DATASET ENTRIES:
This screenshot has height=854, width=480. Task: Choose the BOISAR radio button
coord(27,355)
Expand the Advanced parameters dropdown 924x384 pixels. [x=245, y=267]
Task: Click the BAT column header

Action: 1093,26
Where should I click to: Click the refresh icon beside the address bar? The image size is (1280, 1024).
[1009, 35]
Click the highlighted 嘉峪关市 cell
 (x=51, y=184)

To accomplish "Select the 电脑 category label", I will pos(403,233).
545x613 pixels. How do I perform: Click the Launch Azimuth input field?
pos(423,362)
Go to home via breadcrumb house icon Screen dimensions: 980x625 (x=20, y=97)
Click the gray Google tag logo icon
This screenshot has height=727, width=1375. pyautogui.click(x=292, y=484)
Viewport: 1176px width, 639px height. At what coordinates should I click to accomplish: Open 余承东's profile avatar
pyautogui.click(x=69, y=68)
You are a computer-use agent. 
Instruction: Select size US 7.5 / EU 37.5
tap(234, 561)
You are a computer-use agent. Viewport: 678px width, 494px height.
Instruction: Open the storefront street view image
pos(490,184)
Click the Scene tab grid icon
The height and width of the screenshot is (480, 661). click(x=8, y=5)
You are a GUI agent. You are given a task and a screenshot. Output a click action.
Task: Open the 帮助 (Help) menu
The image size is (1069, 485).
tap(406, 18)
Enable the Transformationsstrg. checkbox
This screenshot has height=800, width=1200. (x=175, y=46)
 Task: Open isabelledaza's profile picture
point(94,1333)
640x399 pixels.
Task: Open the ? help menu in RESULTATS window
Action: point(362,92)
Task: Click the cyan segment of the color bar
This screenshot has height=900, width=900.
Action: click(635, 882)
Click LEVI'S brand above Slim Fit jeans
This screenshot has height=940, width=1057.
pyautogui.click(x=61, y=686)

WORK INSTRUCTION:
Reproduce every line of the material above exactly.

TASK ANSWER:
This screenshot has height=854, width=480. Task: Choose the BOISAR radio button
coord(27,355)
Expand the Advanced parameters dropdown 924x384 pixels. [x=245, y=267]
Task: Click the BAT column header

Action: 1093,26
Where should I click to: Click the refresh icon beside the address bar? The image size is (1280, 1024).
[1009, 35]
Click the highlighted 嘉峪关市 cell
 (x=51, y=184)

To accomplish "Select the 电脑 category label", I will pos(403,233).
545x613 pixels. How do I perform: Click the Launch Azimuth input field?
pos(423,362)
Go to home via breadcrumb house icon Screen dimensions: 980x625 (x=20, y=97)
Click the gray Google tag logo icon
This screenshot has height=727, width=1375. pyautogui.click(x=292, y=484)
Viewport: 1176px width, 639px height. At what coordinates should I click to accomplish: Open 余承东's profile avatar
pyautogui.click(x=69, y=68)
You are a computer-use agent. 
Instruction: Select size US 7.5 / EU 37.5
tap(234, 561)
You are a computer-use agent. Viewport: 678px width, 494px height.
Instruction: Open the storefront street view image
pos(490,184)
Click the Scene tab grid icon
The height and width of the screenshot is (480, 661). click(x=8, y=5)
You are a GUI agent. You are given a task and a screenshot. Output a click action.
Task: Open the 帮助 (Help) menu
The image size is (1069, 485).
tap(406, 18)
Enable the Transformationsstrg. checkbox
This screenshot has height=800, width=1200. (x=175, y=46)
 Task: Open isabelledaza's profile picture
point(94,1333)
640x399 pixels.
Task: Open the ? help menu in RESULTATS window
Action: point(362,92)
Task: Click the cyan segment of the color bar
This screenshot has height=900, width=900.
Action: click(635, 882)
Click LEVI'S brand above Slim Fit jeans
This screenshot has height=940, width=1057.
pyautogui.click(x=61, y=686)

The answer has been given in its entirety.